人材育成に力をいれているオタフク。おもしろいのはお好み焼の普及には、まず社員がお好み焼の知識と技術をきちんと習得しよう、と「お好み焼士」という独自の資格があるところ。初級から上級まで3階級があって、2017年10月1日現在、509人の社員が「お好み焼士」の称号をもっているそうだ。

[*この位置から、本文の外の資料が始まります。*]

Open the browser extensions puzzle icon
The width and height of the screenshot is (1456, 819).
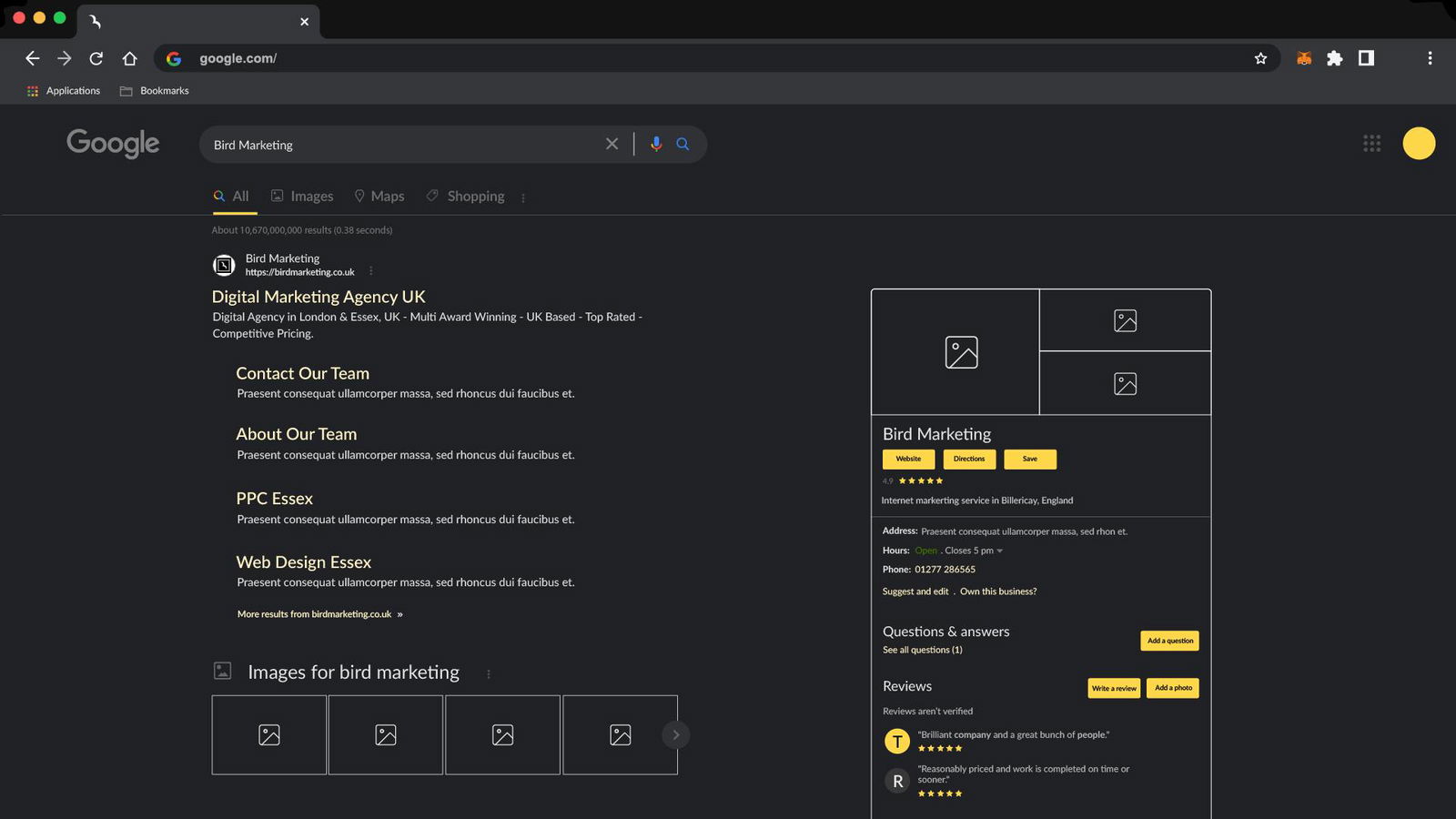click(1334, 58)
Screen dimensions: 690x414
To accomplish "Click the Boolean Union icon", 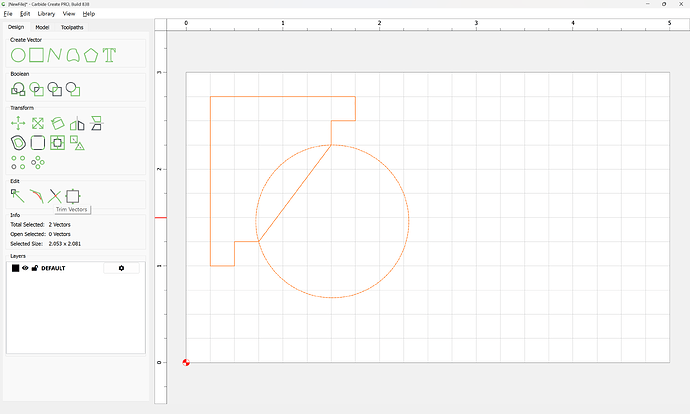I will click(18, 90).
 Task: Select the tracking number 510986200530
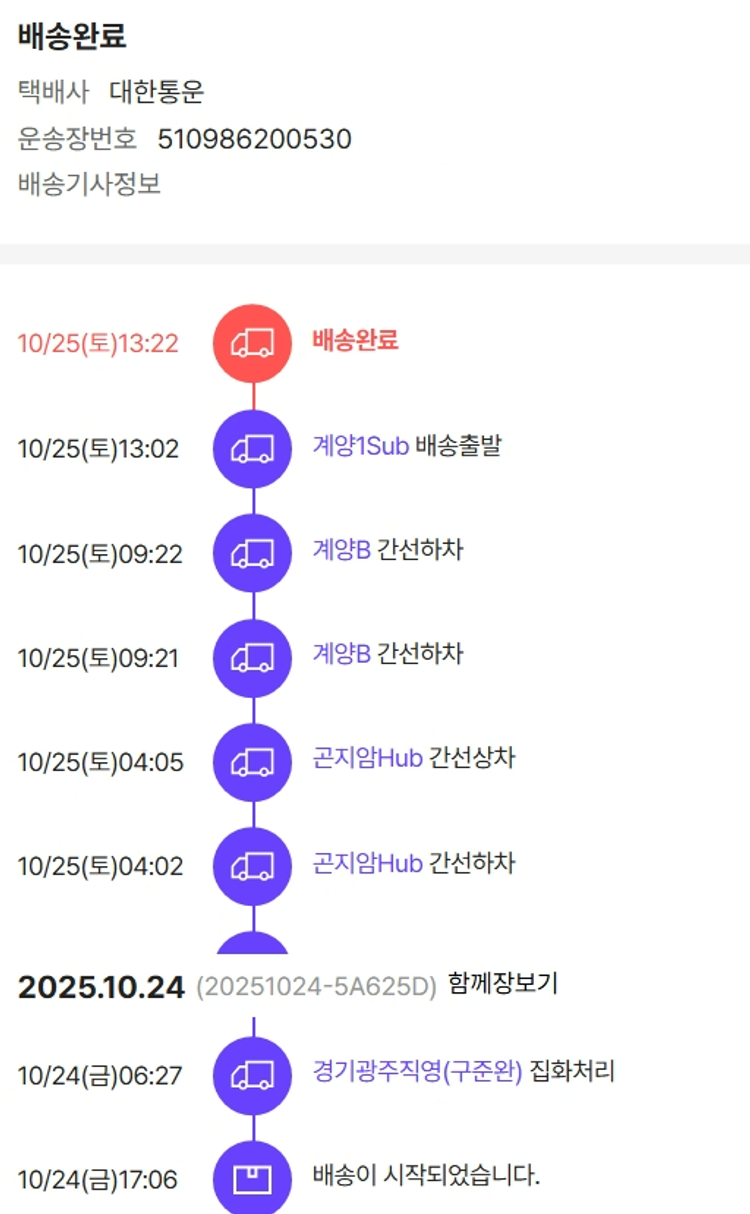tap(254, 139)
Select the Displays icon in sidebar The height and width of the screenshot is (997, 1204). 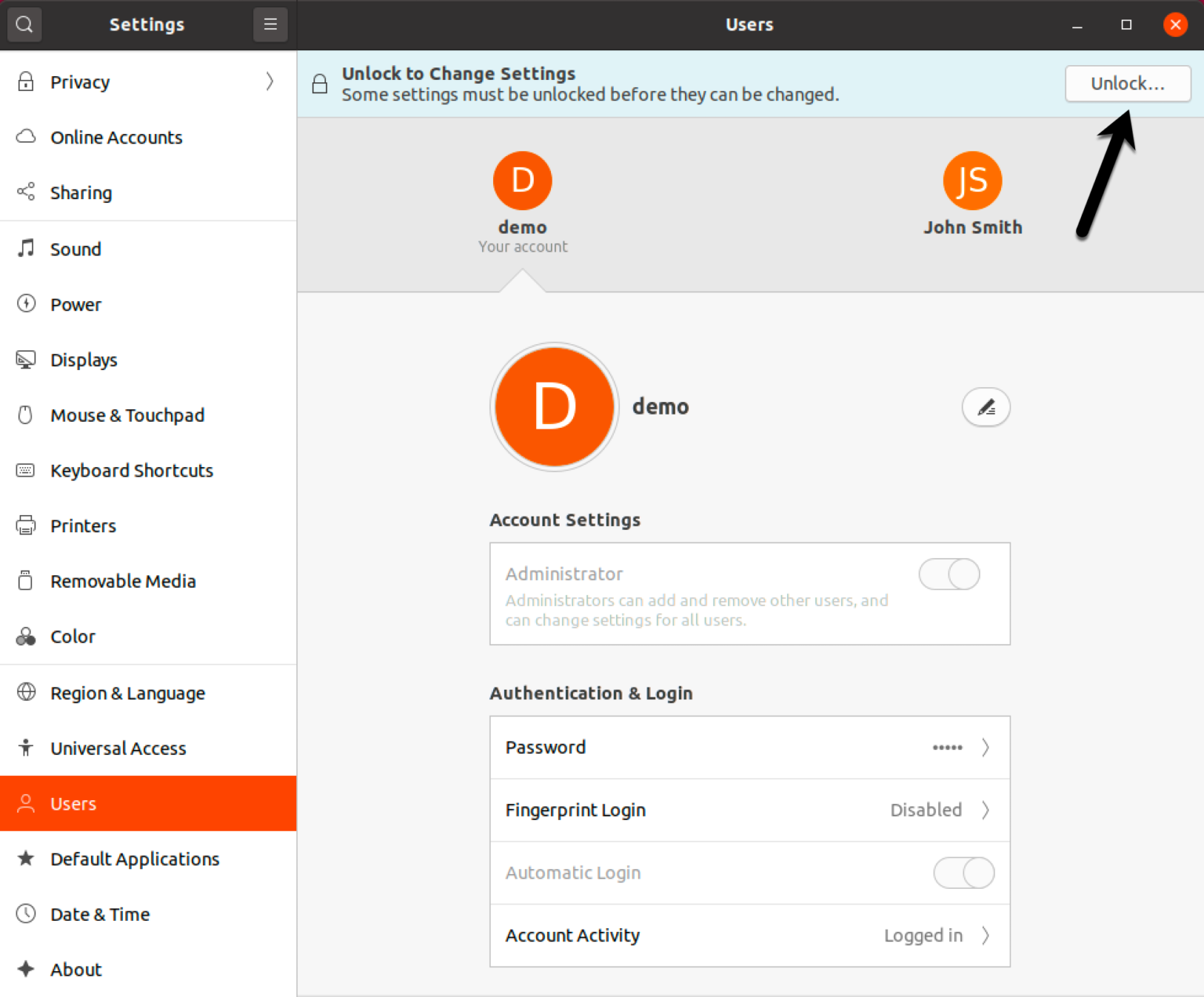[26, 360]
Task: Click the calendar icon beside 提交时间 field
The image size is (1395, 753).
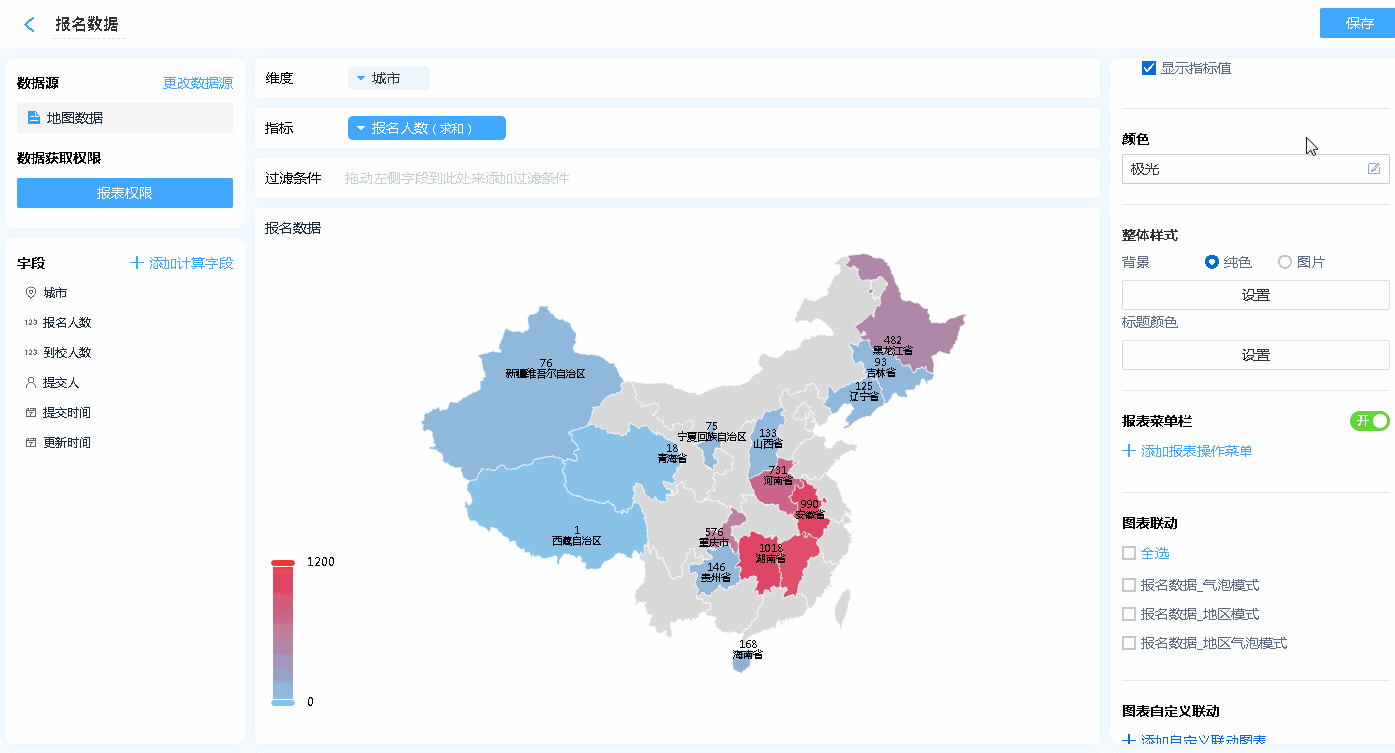Action: point(31,413)
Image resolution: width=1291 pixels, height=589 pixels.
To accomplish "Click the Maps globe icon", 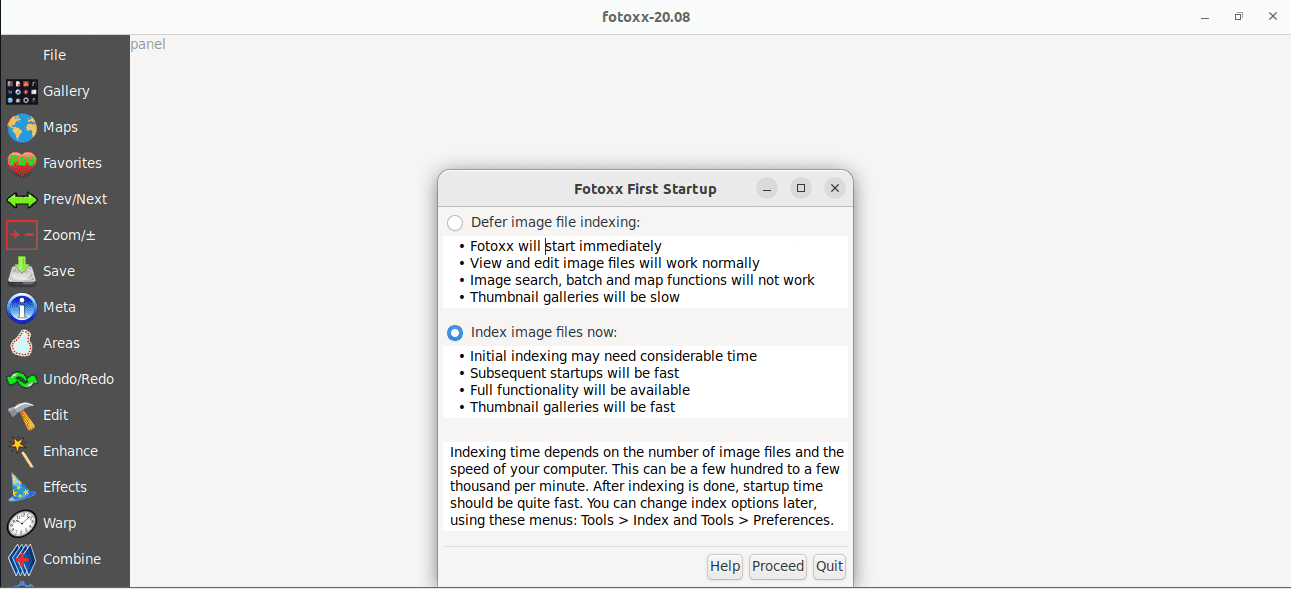I will point(22,127).
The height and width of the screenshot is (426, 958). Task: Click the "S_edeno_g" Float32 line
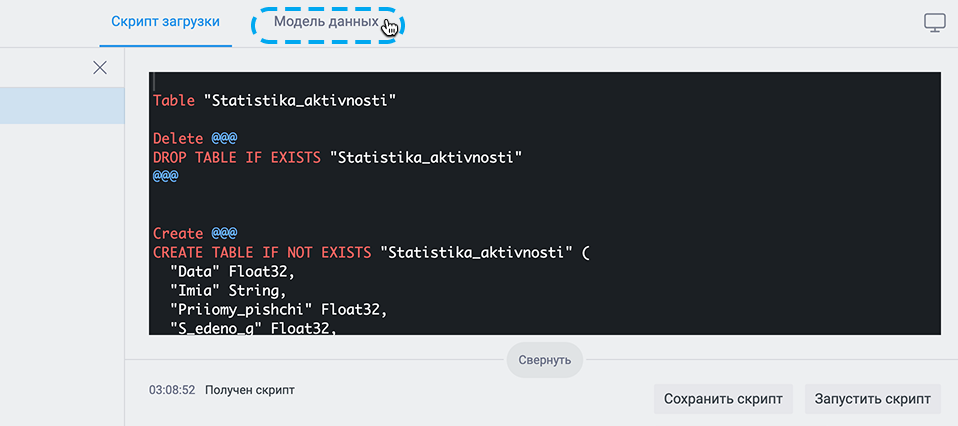coord(254,328)
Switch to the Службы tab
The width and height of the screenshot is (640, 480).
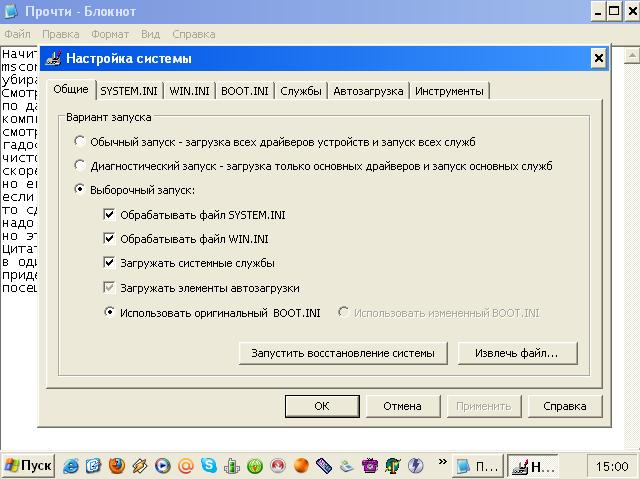tap(301, 91)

 「ここ、「WoodEgg お好み焼館」では、お好み焼教室はもちろん、焼そばをパパと一緒につくる、という企画も開催しています。うまくできない人もいるけれど、でも、やりはじめることが重要。男性が料理をすることで、女性の社会進出を助けるかもしれないし、子供とのコミュニケーションになるかもしれない」

WoodEgg お好み焼館にある昭和30年代のお好み焼店を再現した実物大の模型。広島お好み焼の原点だ

鉄板をかこむ

広島のお好み焼は、鉄板の下に丸型のバーナーをおいて焼いている。これだと鉄板の温度が均一にならず、中央から離れるほど、熱くない。だから広島のお好み焼は、複数人で鉄板をかこみ、中央で焼いて、完成したお好み焼を鉄板の外縁部に移動させ、鉄板を皿代わりに食べることができる。

 「お好み焼は、鉄板をかこんで、みんなであつまって、つくって、食べられる。食事しているときは、あんまりケンカにならないですよね。オタフクもそういう場所でありたい。みんながかこんで食べる場所がある会社でありたい。ワインもそうですよね。ひとりで飲むんじゃなくて、大勢で飲むと楽しい。それにワインはおいしい食事をもっとおいしくしてくれる。だから、お好み焼とワインは相性がいいとおもうんです」
 

 

ひとは故郷にあっては自分のルーツをあまり意識しないものだ。ところが、しばらくそこから離れると、自分がどこの誰なのかをおもい知らされる。もしかしたら、旅する広島人の郷土愛は、鉄板をかこんだ記憶とともに、お好み焼という形になってあらわれているのかもしれない。